EXERCISE REQUIREMENTS> The response must contain every line of the records that follow, duplicated exactly.

DATA PROVIDED>
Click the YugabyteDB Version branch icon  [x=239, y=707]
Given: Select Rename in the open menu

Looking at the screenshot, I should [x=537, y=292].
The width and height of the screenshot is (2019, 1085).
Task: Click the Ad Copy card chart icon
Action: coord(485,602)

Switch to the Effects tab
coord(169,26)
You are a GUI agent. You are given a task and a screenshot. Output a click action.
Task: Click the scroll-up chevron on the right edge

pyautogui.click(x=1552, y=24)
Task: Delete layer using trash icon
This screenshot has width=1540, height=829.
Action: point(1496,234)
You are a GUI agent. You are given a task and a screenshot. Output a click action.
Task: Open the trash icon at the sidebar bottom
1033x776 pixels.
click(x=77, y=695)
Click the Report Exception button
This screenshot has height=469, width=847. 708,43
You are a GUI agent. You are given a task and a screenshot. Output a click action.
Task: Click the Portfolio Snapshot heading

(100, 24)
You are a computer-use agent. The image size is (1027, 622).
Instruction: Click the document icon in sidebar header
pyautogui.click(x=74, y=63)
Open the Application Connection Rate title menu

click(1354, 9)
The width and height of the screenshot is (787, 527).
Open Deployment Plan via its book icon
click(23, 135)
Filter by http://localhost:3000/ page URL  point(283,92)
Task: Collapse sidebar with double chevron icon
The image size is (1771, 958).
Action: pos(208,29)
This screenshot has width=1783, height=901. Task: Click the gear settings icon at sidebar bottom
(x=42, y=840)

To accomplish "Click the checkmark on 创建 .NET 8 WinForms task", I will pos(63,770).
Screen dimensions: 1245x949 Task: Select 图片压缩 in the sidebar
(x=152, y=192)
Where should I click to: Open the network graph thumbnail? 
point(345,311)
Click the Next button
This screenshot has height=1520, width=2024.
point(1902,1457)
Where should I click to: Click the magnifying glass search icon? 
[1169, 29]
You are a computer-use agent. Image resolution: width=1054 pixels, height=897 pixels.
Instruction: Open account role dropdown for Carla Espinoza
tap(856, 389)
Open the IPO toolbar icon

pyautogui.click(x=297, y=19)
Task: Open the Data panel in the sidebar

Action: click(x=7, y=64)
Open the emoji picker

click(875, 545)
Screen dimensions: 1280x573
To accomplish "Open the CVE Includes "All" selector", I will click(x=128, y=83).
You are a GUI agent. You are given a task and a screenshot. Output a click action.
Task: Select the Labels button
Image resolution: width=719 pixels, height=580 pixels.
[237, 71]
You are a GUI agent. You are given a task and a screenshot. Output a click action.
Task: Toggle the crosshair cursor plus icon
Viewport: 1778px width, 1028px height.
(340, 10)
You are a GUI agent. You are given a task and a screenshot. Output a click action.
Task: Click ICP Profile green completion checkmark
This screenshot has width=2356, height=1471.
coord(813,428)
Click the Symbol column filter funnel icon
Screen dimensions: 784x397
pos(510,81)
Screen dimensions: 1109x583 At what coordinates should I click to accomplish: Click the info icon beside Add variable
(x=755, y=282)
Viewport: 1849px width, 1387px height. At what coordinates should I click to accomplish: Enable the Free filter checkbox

SOLUTION TO THIS EXERCISE>
Click the YugabyteDB Version branch icon  [x=239, y=707]
Given: Select Rename in the open menu

Looking at the screenshot, I should [x=537, y=292].
The width and height of the screenshot is (2019, 1085).
Task: Click the Ad Copy card chart icon
Action: coord(485,602)

Switch to the Effects tab
coord(169,26)
You are a GUI agent. You are given a task and a screenshot. Output a click action.
Task: Click the scroll-up chevron on the right edge

pyautogui.click(x=1552, y=24)
Task: Delete layer using trash icon
This screenshot has width=1540, height=829.
Action: point(1496,234)
You are a GUI agent. You are given a task and a screenshot. Output a click action.
Task: Open the trash icon at the sidebar bottom
1033x776 pixels.
click(x=77, y=695)
Click the Report Exception button
This screenshot has height=469, width=847. 708,43
You are a GUI agent. You are given a task and a screenshot. Output a click action.
Task: Click the Portfolio Snapshot heading

(100, 24)
You are a computer-use agent. The image size is (1027, 622).
Instruction: Click the document icon in sidebar header
pyautogui.click(x=74, y=63)
Open the Application Connection Rate title menu

click(1354, 9)
The width and height of the screenshot is (787, 527).
Open Deployment Plan via its book icon
click(23, 135)
Filter by http://localhost:3000/ page URL  point(283,92)
Task: Collapse sidebar with double chevron icon
The image size is (1771, 958).
Action: pos(208,29)
This screenshot has width=1783, height=901. Task: Click the gear settings icon at sidebar bottom
(x=42, y=840)

To accomplish "Click the checkmark on 创建 .NET 8 WinForms task", I will pos(63,770).
Screen dimensions: 1245x949 Task: Select 图片压缩 in the sidebar
(x=152, y=192)
Where should I click to: Open the network graph thumbnail? 
point(345,311)
Click the Next button
This screenshot has height=1520, width=2024.
point(1902,1457)
Where should I click to: Click the magnifying glass search icon? 
[1169, 29]
You are a computer-use agent. Image resolution: width=1054 pixels, height=897 pixels.
Instruction: Open account role dropdown for Carla Espinoza
tap(856, 389)
Open the IPO toolbar icon

pyautogui.click(x=297, y=19)
Task: Open the Data panel in the sidebar

Action: click(x=7, y=64)
Open the emoji picker

click(875, 545)
Screen dimensions: 1280x573
To accomplish "Open the CVE Includes "All" selector", I will click(x=128, y=83).
You are a GUI agent. You are given a task and a screenshot. Output a click action.
Task: Select the Labels button
Image resolution: width=719 pixels, height=580 pixels.
[237, 71]
You are a GUI agent. You are given a task and a screenshot. Output a click action.
Task: Toggle the crosshair cursor plus icon
Viewport: 1778px width, 1028px height.
(340, 10)
You are a GUI agent. You are given a task and a screenshot. Output a click action.
Task: Click ICP Profile green completion checkmark
This screenshot has width=2356, height=1471.
coord(813,428)
Click the Symbol column filter funnel icon
Screen dimensions: 784x397
pos(510,81)
Screen dimensions: 1109x583 At what coordinates should I click to accomplish: Click the info icon beside Add variable
(x=755, y=282)
Viewport: 1849px width, 1387px height. At what coordinates should I click to accomplish: Enable the Free filter checkbox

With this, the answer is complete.